▸ **STUDY MATERIAL**:
'''
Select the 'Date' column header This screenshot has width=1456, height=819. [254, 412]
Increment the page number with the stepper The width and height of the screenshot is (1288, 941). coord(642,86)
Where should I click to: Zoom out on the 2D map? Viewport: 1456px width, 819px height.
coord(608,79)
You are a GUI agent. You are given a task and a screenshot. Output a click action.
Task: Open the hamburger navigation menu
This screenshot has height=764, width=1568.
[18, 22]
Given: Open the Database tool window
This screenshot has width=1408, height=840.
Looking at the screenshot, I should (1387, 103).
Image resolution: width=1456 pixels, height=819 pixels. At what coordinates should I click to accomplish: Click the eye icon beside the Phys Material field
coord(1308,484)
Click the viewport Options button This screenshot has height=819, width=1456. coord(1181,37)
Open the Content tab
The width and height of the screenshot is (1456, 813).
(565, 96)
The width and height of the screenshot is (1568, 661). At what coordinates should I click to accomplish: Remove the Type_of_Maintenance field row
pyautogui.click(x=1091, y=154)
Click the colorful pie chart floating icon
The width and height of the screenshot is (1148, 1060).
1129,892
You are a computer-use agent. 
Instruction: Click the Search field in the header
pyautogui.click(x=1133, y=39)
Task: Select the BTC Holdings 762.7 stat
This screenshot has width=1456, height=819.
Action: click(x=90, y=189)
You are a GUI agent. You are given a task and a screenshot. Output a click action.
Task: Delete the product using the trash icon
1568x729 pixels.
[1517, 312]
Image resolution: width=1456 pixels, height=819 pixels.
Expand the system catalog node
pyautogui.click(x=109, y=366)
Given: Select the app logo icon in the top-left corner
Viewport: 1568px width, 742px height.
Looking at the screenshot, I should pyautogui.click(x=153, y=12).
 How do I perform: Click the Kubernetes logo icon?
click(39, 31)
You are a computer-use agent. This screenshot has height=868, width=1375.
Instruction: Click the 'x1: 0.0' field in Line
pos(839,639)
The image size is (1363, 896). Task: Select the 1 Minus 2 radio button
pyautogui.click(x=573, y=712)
'''
▸ **WHAT YOU NEED TO DO**: Set down the full listing once more, exactly as written.

▸ **ANSWER FOR THIS EXERCISE**:
Select the 'Date' column header This screenshot has width=1456, height=819. [254, 412]
Increment the page number with the stepper The width and height of the screenshot is (1288, 941). coord(642,86)
Where should I click to: Zoom out on the 2D map? Viewport: 1456px width, 819px height.
coord(608,79)
You are a GUI agent. You are given a task and a screenshot. Output a click action.
Task: Open the hamburger navigation menu
This screenshot has height=764, width=1568.
[18, 22]
Given: Open the Database tool window
This screenshot has width=1408, height=840.
Looking at the screenshot, I should (1387, 103).
Image resolution: width=1456 pixels, height=819 pixels. At what coordinates should I click to accomplish: Click the eye icon beside the Phys Material field
coord(1308,484)
Click the viewport Options button This screenshot has height=819, width=1456. coord(1181,37)
Open the Content tab
The width and height of the screenshot is (1456, 813).
(565, 96)
The width and height of the screenshot is (1568, 661). At what coordinates should I click to accomplish: Remove the Type_of_Maintenance field row
pyautogui.click(x=1091, y=154)
Click the colorful pie chart floating icon
The width and height of the screenshot is (1148, 1060).
1129,892
You are a computer-use agent. 
Instruction: Click the Search field in the header
pyautogui.click(x=1133, y=39)
Task: Select the BTC Holdings 762.7 stat
This screenshot has width=1456, height=819.
Action: click(x=90, y=189)
You are a GUI agent. You are given a task and a screenshot. Output a click action.
Task: Delete the product using the trash icon
1568x729 pixels.
[1517, 312]
Image resolution: width=1456 pixels, height=819 pixels.
Expand the system catalog node
pyautogui.click(x=109, y=366)
Given: Select the app logo icon in the top-left corner
Viewport: 1568px width, 742px height.
Looking at the screenshot, I should pyautogui.click(x=153, y=12).
 How do I perform: Click the Kubernetes logo icon?
click(39, 31)
You are a computer-use agent. This screenshot has height=868, width=1375.
Instruction: Click the 'x1: 0.0' field in Line
pos(839,639)
The image size is (1363, 896). Task: Select the 1 Minus 2 radio button
pyautogui.click(x=573, y=712)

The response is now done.